## WORK TO BE COMPLETED
With the pictures removed, retype the lines from the one holding "Given: Open the Date Issued calendar picker" through the end of the records, exactly as written.
**********
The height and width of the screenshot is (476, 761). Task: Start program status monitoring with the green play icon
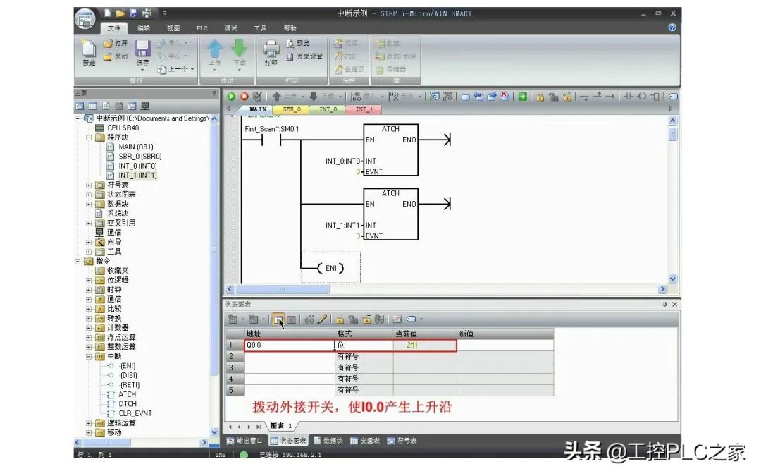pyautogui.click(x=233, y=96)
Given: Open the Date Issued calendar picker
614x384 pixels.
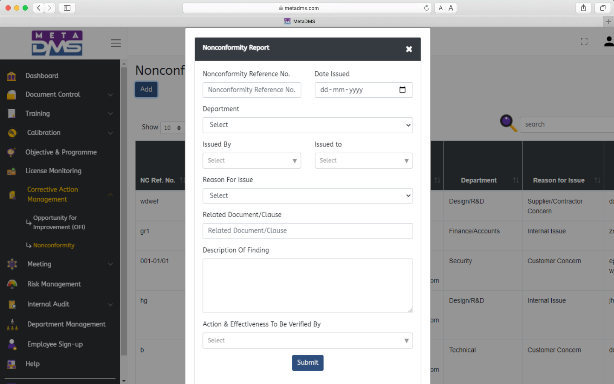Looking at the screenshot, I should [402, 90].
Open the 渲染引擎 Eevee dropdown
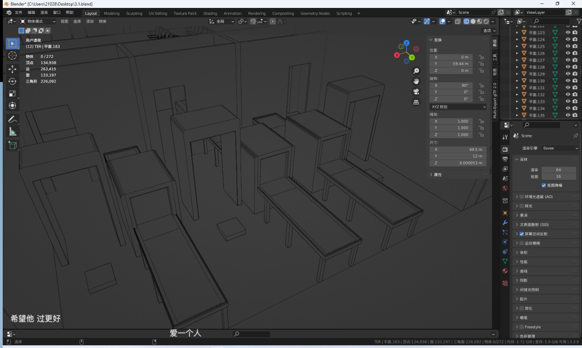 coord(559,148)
**********
## SOLUTION TO THIS PROBLEM
Given: Open the Date Issued calendar picker
614x384 pixels.
Looking at the screenshot, I should [402, 90].
Open the 渲染引擎 Eevee dropdown
 coord(559,148)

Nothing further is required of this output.